Fr. Sol. O, prennez miséricorde! ayez pitié de moy!
Pist. Moy shall not serve, I will have forty moys;
For I will fetch thy rim out at thy throat,
In drops of crimson blood.Henry V.
From the first moment I clapped eye on the caricature thing of a coat, that Tammie Bodkin had, in my absence, shaped out for Cursecowl the butcher, I foresaw, in my own mind, that a catastrophe was brewing for us; and never did soldier gird himself to fight the French, or sailor prepare for a sea-storm, with greater alacrity, than I did to cope with the bull-dog anger, and buffet back the uproarious vengeance of our heathenish customer.
At first I thought of letting the thing take its natural course, and of threaping down Cursecowl’s throat that he must have been feloniously keeping in his breath when Tammie took his measure; and, moreover, that as it was the fashion to be straight-laced, Tammie had done his utmost trying to make him look like his betters; till, my conscience checking me for such a nefarious intention, I endeavoured, as became me in the relations of man, merchant, and Christian, to solder the matter peaceably, and show him, if there was a fault committed, that there
was no evil intention on my side of the house.
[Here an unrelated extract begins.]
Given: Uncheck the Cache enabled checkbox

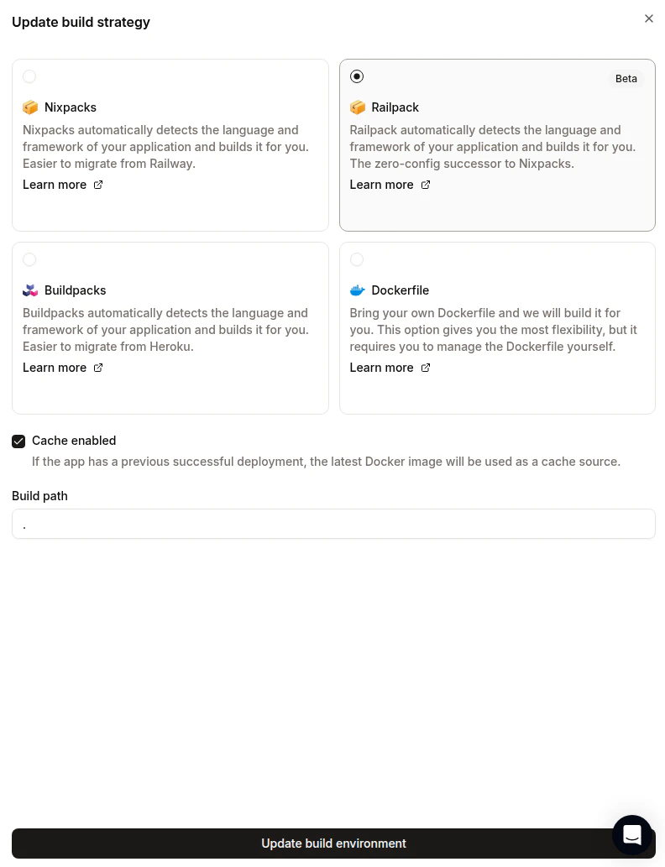Looking at the screenshot, I should coord(18,441).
To this end I dispatched the bit servant wench, on the Friday afternoon, to deliver the coat, which was neatly tied up in brown paper, and directed—“Mr Cursecowl, with care,” and to buy a sheep’s head; bidding her, by way of being civil, give my kind compliments, and enquire how Mr and Mrs Cursecowl, and the five little Miss Cursecowls, were keeping their healths, and trusting to his honour in sending me a good article. But have a moment’s patience.
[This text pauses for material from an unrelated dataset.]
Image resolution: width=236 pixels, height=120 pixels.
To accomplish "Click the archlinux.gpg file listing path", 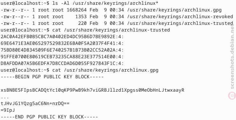I will tap(174, 10).
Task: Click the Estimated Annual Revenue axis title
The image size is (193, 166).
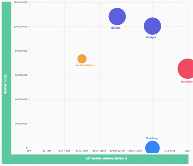Action: (x=106, y=159)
Being busy at the time, turning a pair of kuttikins for old Mr Mooleypouch the mealmonger, when the lassie came back, I had no mind of asking a sight of the sheep’s head, as I aye like the little blackfaced, in preference to the white, fat, fozy Cheviot breed; but, most providentially, I catched a gliskie of the wench passing the shop window, on the road over to Jamie Coom the smith’s, to get it singed, having been dispatched there by her mistress. Running round the counter like lightning, I opened the sneck, and halooed to her to wheel to the right about, having, somehow or other, a superstitious longing to look at the article. As I was saying, there was a Providence in this, which, at the time, mortal man could never have thought of.
James Batter had popped in with a newspaper in his hand, to read me a curious account of a mermaid, that was seen singing a Gaelic song, and combing its hair with a tortoise-shell comb, someway terrible far north about Shetland, by a respectable minister of the district, riding home in the gloaming after a presbytery dinner. So, as he was just taking off his spectacles cannily, and saying to me—“And was not that droll?”—the lassie spread down her towel on the counter, when, lo and behold! such an abominable spectacle! James Batter observing me run back, and turn white, put on his glasses again, cannily taking them out of his well-worn shagreen case, and, giving a stare down at the towel, almost touched the beast’s nose with his own.
“And what, in the name of goodness, is the matter?” quo’ James Batter; “ye seem in a wonderful quandary.”
“The matter!” answered I, in astonishment; looking to see
if the man had lost his sight or his senses—“the matter! who ever saw a sheep’s head with straight horns, and a visnomy all colours of the rainbow—red, blue, orange, green, yellow, white, and black?”
“’Deed it is,” said James, after a nearer inspection; “it must be a lowsy-naturay. I’m sure I have read most of Buffon’s books, and I have never heard tell of the like. It’s gey an’ queerish.”